Records shown:
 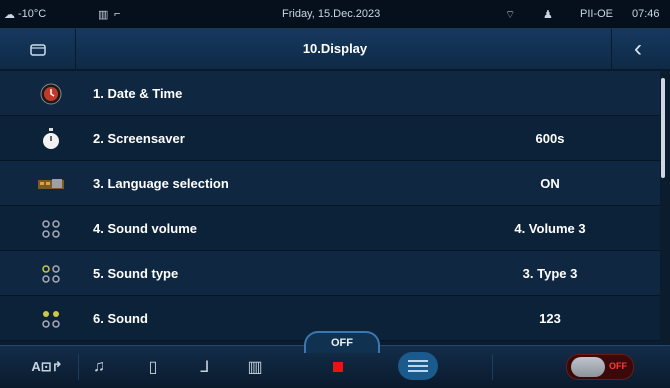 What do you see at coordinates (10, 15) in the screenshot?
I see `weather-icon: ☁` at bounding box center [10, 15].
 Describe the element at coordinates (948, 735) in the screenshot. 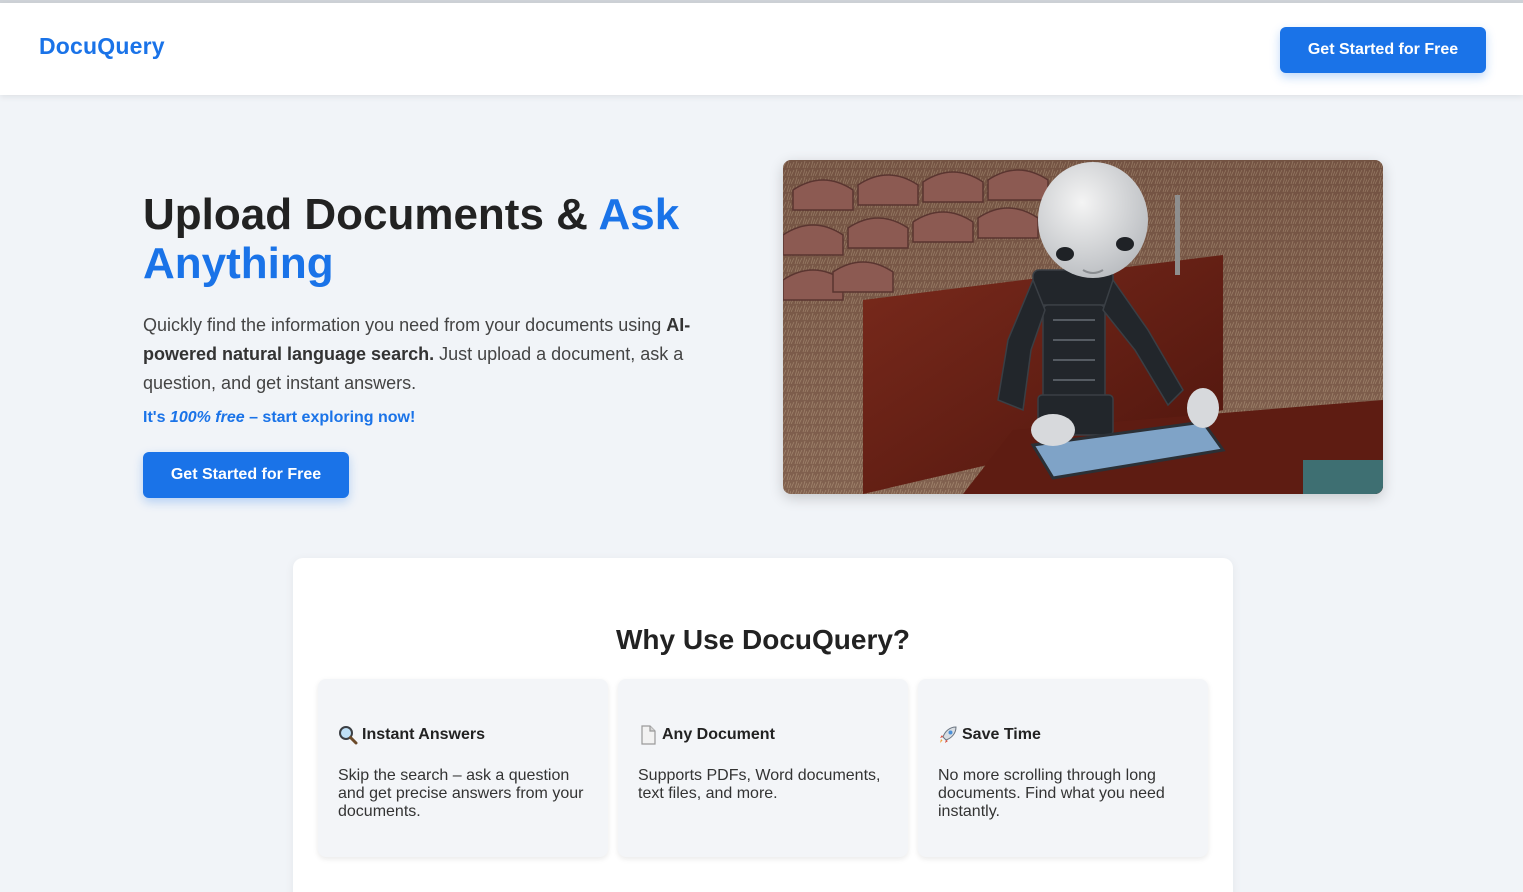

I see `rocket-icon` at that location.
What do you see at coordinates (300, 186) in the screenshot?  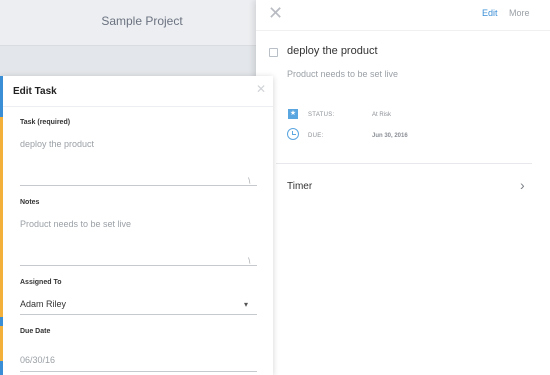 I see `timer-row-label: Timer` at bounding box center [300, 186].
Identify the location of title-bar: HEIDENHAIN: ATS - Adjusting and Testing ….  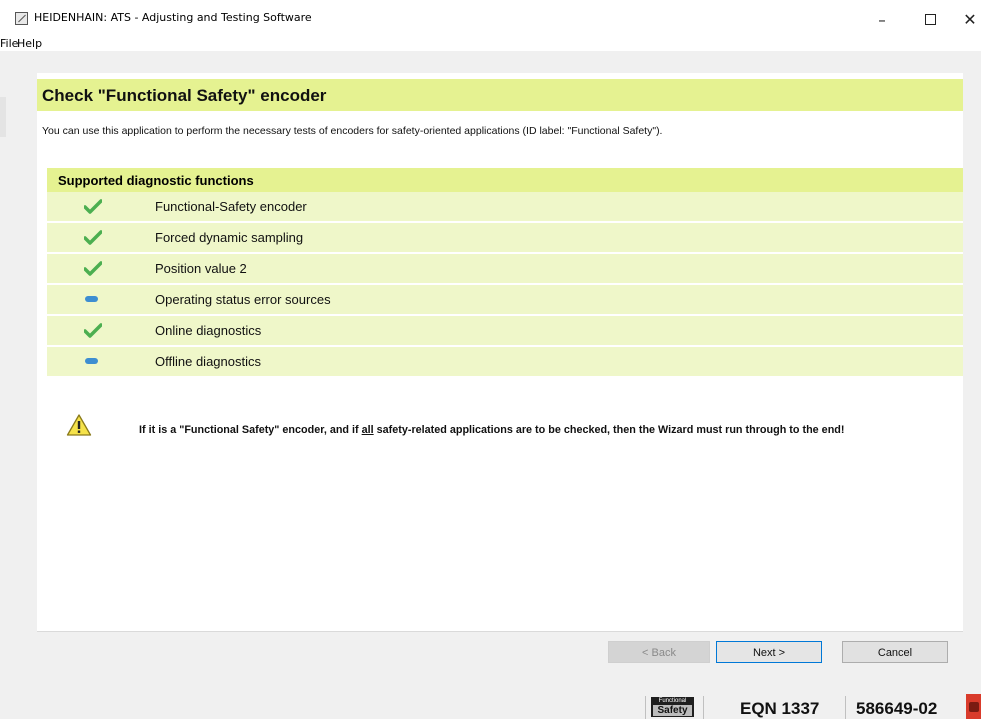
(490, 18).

Activity:
Render the entries above as a numbered list, starting at the line that contains "Identify the location" and running through the end. Skip blank lines and leave out the pictures.

Exercise output:
1. Identify the location of title-bar: HEIDENHAIN: ATS - Adjusting and Testing ….  
2. (490, 18).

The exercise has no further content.